On 18 February 2016, EFTA Surveillance Authority Decision no. 38/15/COL of 4 February 2015 adopting a notice “Guidelines on the applicability of Article 53 of the EEA Agreement to technology transfer agreements” [2016/96] was published in the Official Journal of the European Union (the “Guidelines”).
The Guidelines set criteria and options that may be used on a case by case basis for assessing whether a technology transfer agreement may restrict actual or potential competition, either by its scope or by its effects. In this respect, the Guidelines address aspects pertaining to market definition, as well as distinction between competitors and non-competitors.
For the purpose of the Technology Transfer Block Exemption Regulation (“TTBER”, i.e., Commission Regulation (EU) No 316/2014 of 21 March 2014 on the application of Article 101(3) of the Treaty on the Functioning of the European Union to categories of technology transfer agreements), the Guidelines define and detail concepts such as “technology transfer agreement”, “transfer”, “agreements between two undertakings”, “agreements for the production of contract products”, and regulate the market share thresholds of the safe harbour, hardcore restrictions of competition (price restrictions, output restrictions, market and customer allocation between competitors, and agreements between non-competitors concerning price fixing and passive sales by the licensee), and the excluded restrictions.

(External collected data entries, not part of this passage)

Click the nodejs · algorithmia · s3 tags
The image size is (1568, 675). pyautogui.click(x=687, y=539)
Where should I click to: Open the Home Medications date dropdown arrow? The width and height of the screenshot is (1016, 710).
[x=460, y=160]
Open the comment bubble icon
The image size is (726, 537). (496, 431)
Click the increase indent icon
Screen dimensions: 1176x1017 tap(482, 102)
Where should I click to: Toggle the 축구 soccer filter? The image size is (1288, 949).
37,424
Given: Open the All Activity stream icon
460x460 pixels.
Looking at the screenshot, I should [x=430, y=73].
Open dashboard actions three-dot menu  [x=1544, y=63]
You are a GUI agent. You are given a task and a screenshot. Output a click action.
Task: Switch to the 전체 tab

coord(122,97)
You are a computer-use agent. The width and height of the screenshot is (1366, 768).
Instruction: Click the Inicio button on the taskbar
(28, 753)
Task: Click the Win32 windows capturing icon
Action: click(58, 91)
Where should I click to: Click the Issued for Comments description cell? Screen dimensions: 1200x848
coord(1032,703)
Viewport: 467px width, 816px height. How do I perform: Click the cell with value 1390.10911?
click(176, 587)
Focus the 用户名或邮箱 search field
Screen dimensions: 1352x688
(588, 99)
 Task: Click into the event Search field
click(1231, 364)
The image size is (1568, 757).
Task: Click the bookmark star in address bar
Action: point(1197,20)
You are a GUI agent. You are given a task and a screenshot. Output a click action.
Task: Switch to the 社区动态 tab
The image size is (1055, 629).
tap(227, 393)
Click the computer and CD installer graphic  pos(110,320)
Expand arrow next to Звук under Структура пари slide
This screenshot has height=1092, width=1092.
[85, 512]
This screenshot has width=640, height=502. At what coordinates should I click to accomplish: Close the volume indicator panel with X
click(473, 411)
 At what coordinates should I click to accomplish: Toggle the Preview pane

In addition, the Guidelines deal with the application of Art. 53 of the Agreement on the European Economic Area (“EEA Agreement”) to various types of licensing constrains, such as exclusive licensing and sales restrictions, output restrictions, field of use restrictions, captive use restrictions, tying and bundling and non-compete obligations, as well as with technology transfers by means of settlement agreements, especially with the case where such settlement agreements include pay-for-restriction/pay-for-delay arrangements, cross-licensing or non-challenge clauses.